Data records
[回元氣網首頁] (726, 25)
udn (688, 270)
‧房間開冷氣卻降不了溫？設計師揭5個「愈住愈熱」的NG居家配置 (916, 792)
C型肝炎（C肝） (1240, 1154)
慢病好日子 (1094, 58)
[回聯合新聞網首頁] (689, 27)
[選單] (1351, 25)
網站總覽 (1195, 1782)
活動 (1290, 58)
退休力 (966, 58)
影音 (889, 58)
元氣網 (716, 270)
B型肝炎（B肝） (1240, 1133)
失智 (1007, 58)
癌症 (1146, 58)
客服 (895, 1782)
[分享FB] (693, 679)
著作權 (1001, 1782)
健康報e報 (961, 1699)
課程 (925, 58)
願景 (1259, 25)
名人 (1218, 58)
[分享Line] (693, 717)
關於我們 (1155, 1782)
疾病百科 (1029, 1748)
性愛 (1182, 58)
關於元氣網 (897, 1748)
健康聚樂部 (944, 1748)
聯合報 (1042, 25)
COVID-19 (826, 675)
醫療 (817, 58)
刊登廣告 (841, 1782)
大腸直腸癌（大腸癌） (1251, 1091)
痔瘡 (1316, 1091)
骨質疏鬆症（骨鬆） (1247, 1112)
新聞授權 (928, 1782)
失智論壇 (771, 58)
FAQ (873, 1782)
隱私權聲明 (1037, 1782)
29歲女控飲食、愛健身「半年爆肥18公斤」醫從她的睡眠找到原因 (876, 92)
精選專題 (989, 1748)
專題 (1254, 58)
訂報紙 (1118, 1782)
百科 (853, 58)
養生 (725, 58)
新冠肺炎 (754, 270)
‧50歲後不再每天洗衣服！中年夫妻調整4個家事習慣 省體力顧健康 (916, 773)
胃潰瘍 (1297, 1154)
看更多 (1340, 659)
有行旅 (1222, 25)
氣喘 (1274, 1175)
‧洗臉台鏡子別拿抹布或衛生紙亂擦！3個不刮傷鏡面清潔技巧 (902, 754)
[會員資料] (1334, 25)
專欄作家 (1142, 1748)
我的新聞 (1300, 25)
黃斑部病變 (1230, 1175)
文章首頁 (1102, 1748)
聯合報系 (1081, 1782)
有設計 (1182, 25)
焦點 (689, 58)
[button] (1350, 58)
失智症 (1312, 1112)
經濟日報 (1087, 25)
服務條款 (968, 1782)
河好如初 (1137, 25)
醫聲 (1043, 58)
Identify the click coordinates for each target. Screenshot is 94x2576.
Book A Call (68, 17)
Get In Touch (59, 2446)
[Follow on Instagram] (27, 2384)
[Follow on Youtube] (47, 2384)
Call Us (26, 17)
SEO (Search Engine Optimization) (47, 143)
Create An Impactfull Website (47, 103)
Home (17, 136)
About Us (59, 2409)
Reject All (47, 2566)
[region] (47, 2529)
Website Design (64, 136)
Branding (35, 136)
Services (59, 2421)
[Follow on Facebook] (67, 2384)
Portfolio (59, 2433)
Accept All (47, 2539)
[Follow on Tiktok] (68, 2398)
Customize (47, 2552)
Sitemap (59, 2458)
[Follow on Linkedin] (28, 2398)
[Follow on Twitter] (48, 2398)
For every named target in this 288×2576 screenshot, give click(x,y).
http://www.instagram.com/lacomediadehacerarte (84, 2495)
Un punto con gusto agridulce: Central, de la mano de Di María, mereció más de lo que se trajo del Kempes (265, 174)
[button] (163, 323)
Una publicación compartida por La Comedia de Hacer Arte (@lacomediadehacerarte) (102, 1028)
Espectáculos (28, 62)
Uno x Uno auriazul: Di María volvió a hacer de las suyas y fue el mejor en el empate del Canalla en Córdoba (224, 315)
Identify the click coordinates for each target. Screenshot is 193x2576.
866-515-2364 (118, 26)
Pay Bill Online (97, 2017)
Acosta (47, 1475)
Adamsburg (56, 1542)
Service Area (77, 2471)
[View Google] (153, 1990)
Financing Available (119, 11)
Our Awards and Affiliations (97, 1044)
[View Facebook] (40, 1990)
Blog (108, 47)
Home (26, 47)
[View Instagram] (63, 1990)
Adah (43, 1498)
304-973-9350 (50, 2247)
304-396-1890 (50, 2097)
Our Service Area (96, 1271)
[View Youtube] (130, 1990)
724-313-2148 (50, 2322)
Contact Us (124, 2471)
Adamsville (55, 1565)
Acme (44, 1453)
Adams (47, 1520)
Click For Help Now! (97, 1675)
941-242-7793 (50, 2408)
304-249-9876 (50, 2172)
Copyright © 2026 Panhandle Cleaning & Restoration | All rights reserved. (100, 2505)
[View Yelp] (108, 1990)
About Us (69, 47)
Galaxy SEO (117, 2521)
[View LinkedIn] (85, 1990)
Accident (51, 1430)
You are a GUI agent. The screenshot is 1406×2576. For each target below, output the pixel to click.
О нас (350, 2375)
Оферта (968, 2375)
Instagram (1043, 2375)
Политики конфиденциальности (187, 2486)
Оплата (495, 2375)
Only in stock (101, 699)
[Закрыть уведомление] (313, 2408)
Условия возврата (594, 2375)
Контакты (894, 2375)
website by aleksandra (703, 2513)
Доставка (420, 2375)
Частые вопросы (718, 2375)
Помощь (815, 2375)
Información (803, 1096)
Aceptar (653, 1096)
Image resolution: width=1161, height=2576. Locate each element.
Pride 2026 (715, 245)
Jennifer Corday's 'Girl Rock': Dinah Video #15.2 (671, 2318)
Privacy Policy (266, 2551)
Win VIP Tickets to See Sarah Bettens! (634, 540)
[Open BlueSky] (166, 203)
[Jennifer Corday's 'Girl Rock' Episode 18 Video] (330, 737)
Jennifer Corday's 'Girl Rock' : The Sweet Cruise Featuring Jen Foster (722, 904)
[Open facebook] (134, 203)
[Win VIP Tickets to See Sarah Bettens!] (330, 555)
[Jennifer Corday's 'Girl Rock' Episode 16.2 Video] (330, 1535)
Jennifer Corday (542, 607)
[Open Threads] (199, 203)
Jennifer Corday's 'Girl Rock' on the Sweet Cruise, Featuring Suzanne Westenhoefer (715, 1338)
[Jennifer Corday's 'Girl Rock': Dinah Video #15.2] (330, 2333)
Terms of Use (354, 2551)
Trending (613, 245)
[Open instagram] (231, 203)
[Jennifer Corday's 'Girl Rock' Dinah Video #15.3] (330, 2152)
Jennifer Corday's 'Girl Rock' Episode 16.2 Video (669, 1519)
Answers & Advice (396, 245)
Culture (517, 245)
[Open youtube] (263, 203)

What you have to do
Where the string "View" occurs in a line above, count that line, and report solely the final figure.

Response to this exercise
6